─── Texte présenté
Une faille dans le site internet de Brault&Martineau permettait d'accéder facilement aux noms, adresses, numéros de téléphone et adresses électroniques d'environ 68 000 clients de l'entreprise, qui a finalement corrigé la situation jeudi après-midi, a pu constater La Presse après avoir été alertée par un lecteur.

Julien Gascon-Samson, un étudiant au doctorat en informatique, a découvert la faille après avoir reçu un courriel de Brault&Martineau l'informant du moment auquel seraient livrés les meubles qu'il venait d'acheter.

Ce courriel contenait un lien vers une page du site internet de l'entreprise sur laquelle étaient affichés ses renseignements personnels, en plus de la date et de la plage horaire de la livraison.

Mais jusqu'à jeudi après-midi, il suffisait de modifier, au hasard, le numéro de client intégré à l'adresse internet en haut de page pour obtenir les mêmes renseignements pour quelque 68 000 autres clients du détaillant. Selon ce qu'il a été possible de constater, tous les nombres de 1 à un peu plus de 68 000 renvoyaient une fiche différente.

Les livraisons concernées semblent avoir été faites à partir du début de février.

«En quelques minutes, j'aurais pu faire un script qui aurait ramassé toutes ces informations au même endroit», explique M. Gascon-Samson.

L'ingénieur junior en informatique qualifie d'«épouvantable» ce problème de sécurité. «Quelqu'un pourrait même utiliser la plage de livraison pour se faire passer pour un livreur», souligne-t-il.

Peu de dommages

Vincent Gautrais, professeur de droit à l'Université de Montréal, n'est pas aussi catégorique.
──────
À produire. Renvoyez à l'identique le passage de l'article sur la faille de Brault&Martineau qui commence aux mots « Ce courriel contenait » et s'arrête après « début de février. ».
─── Entrées fournies
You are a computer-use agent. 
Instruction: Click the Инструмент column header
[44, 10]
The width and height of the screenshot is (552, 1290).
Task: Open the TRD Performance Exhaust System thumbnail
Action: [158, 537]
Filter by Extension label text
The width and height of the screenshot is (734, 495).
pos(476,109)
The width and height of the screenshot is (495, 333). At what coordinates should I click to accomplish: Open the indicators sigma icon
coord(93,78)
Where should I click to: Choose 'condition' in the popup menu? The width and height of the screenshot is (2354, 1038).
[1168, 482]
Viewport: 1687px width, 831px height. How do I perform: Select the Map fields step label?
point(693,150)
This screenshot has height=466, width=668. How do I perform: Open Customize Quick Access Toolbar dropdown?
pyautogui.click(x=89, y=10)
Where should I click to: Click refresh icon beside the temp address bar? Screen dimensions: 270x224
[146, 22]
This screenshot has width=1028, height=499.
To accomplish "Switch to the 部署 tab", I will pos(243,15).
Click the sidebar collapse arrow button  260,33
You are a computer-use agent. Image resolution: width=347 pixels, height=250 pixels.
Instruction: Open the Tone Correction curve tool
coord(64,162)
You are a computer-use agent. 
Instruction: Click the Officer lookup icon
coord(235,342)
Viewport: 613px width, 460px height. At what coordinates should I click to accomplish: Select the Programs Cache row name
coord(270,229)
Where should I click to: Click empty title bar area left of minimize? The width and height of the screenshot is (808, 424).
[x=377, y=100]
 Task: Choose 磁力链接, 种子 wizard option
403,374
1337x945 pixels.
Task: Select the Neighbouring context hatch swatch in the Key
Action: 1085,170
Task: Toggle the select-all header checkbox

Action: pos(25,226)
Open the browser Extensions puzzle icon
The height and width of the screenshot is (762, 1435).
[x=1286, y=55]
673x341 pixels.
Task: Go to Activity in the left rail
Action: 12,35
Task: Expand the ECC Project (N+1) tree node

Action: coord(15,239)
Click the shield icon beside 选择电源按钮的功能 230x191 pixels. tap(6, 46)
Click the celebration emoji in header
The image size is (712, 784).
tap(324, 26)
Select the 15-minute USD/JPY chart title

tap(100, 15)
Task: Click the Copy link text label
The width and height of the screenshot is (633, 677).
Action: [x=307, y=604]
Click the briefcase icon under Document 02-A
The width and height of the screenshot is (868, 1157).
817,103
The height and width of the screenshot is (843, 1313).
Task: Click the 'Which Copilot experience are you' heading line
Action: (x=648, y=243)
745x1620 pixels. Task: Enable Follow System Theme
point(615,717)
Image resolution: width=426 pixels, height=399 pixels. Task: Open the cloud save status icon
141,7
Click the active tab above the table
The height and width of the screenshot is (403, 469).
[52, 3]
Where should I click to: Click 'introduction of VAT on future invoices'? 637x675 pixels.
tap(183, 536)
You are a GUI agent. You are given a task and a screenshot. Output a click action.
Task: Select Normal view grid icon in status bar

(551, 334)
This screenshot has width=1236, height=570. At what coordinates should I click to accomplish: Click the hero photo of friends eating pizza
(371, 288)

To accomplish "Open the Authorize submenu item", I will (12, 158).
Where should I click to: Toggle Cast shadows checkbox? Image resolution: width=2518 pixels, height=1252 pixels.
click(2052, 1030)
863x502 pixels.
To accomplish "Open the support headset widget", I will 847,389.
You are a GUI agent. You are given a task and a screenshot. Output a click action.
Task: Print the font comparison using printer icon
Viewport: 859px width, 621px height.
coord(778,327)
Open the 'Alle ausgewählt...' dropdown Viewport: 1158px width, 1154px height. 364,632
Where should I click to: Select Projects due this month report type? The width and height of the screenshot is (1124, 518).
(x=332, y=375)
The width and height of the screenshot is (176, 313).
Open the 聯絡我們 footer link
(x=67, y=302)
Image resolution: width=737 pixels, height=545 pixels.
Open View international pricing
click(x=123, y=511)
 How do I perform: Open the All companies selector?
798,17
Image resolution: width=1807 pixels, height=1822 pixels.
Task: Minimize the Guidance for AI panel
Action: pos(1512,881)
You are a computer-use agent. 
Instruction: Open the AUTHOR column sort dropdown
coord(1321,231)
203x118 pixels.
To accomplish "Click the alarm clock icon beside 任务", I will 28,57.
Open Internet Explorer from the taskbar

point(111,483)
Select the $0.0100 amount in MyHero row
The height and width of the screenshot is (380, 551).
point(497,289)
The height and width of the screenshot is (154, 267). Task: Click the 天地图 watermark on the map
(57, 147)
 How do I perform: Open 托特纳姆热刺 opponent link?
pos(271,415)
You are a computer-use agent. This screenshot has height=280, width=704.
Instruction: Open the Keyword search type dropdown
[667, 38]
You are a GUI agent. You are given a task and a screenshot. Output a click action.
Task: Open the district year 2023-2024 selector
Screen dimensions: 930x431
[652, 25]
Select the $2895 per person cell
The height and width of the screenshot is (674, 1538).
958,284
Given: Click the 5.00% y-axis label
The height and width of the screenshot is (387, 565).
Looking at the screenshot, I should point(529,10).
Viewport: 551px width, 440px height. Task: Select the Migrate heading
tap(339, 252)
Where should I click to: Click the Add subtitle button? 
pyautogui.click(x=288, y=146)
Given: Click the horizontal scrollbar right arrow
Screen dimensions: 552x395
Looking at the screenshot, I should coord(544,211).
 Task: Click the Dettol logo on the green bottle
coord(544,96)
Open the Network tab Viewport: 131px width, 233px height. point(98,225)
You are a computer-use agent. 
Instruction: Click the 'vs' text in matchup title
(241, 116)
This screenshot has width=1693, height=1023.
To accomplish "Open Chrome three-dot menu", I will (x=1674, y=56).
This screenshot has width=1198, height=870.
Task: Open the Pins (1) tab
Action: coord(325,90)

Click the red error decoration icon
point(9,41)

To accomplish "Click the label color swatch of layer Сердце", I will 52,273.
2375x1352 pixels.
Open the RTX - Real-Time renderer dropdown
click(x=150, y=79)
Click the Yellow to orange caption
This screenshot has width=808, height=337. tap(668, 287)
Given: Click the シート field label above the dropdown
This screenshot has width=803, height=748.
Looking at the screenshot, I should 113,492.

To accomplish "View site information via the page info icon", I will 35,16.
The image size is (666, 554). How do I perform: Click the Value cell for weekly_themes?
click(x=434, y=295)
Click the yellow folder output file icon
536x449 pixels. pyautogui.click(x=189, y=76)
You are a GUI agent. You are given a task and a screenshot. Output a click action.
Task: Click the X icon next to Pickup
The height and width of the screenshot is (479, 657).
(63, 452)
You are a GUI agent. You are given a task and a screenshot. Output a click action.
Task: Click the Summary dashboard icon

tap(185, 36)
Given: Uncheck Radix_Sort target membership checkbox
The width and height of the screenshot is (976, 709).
──────
Résultat.
Ce courriel contenait un lien vers une page du site internet de l'entreprise sur laquelle étaient affichés ses renseignements personnels, en plus de la date et de la plage horaire de la livraison.

Mais jusqu'à jeudi après-midi, il suffisait de modifier, au hasard, le numéro de client intégré à l'adresse internet en haut de page pour obtenir les mêmes renseignements pour quelque 68 000 autres clients du détaillant. Selon ce qu'il a été possible de constater, tous les nombres de 1 à un peu plus de 68 000 renvoyaient une fiche différente.

Les livraisons concernées semblent avoir été faites à partir du début de février.